In late July the summer sun rises early and retires late behind the western hills, dawn precedes the sun by nearly an hour and twilight lingers long after the sun has set. This is what I call 'High Summer', the peak of the summer season, that time period when all of creation seems to have reached a zenith.

Clear nights allow the temperature to dip into the upper 40's, but with the coming of the dawn the red line in my thermometer rises rapidly. These are the dog days of summer with rapidly rising temperatures under the cloudless skies. By afternoon the land bubbles with the heat, heat waves rising from the land and distant objects are distorted into surreal shapes by the rising air. Set in motion the thermal winds, hot and dry, provide little relief from the heat, but soaring birds ride the uplifts until they are mere specks in the azure blue sky. In the heat of the day the only sound is the rustling of the grass, the shrill of the cicada, and the sharp click of the wings of the grasshopper. All of nature awaits the coolness of the evening.

The sun hangs low over the western horizon and long shadows begin to creep across the valley floor. In the river bottom the coolness of evening begins to settle, and in the remaining hour of daylight all of the creatures that have been enduring the heat of the day begin to emerge from their places of refuge. Whitetail deer, with spotted fawns trotting at their heels, emerge from the shadows to feed. It has been a good year for deer, and each doe has a matching set of twins. The fawns run and jump, and even the does occasionally are caught up in the joy of being alive, joining their youngsters as they chase and leap about in the long grass.

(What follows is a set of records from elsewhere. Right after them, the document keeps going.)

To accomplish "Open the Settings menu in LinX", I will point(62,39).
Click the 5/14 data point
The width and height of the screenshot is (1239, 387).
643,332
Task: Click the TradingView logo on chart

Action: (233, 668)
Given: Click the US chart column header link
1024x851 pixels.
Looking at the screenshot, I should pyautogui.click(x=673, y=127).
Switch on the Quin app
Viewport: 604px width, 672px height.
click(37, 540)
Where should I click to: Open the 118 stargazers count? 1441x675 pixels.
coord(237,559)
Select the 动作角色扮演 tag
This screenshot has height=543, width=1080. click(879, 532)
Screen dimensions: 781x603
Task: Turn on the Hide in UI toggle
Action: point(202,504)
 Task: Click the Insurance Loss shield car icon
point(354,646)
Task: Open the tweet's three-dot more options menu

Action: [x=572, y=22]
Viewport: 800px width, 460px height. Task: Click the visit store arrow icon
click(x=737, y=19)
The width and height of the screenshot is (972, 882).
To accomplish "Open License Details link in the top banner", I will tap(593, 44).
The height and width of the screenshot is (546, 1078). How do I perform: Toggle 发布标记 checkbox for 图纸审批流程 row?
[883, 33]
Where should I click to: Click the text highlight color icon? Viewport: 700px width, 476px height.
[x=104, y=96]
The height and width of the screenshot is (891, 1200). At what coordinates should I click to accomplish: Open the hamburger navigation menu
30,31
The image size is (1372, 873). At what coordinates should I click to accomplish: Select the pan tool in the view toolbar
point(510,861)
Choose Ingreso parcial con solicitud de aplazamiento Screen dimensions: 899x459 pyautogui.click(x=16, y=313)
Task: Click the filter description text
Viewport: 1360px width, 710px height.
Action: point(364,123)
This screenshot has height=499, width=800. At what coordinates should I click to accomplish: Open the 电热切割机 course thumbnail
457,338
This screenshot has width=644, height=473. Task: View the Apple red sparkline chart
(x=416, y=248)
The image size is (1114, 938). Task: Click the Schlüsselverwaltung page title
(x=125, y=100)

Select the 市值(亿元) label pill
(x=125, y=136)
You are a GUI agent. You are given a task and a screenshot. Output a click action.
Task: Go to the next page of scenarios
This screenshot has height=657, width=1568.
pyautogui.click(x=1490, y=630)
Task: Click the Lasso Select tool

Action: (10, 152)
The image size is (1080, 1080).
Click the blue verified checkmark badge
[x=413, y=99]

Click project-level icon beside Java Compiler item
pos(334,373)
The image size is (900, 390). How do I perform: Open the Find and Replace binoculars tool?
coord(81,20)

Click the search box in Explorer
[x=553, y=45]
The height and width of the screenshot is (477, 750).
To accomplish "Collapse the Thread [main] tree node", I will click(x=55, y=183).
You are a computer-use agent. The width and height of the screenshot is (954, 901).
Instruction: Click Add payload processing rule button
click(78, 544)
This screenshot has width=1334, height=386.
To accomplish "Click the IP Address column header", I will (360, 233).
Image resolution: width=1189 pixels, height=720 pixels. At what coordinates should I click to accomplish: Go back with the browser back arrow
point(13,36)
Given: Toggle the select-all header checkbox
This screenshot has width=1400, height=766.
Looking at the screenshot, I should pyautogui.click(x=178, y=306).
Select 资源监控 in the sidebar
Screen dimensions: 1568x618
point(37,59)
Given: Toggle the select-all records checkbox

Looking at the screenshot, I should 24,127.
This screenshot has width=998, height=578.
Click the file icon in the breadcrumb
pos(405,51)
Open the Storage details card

A young buck joins the does and fawns sporting a small set of velvet-covered antlers. At the edge of the cottonwoods a considerably larger buck, with antlers extending well beyond his ears, browses on the lush grass, but does not join the others in the open field.

The riparian area is lush and green. The grass is waist high with ripening seed heads turning slightly golden. Almost absentmindly I pull a stalk of timothy, its seed head like a miniature cattail head, and stick it in my mouth, a tribute to my childhood on the farm. Chewing on the stem I walk along the stream soaking in the cool of the evening.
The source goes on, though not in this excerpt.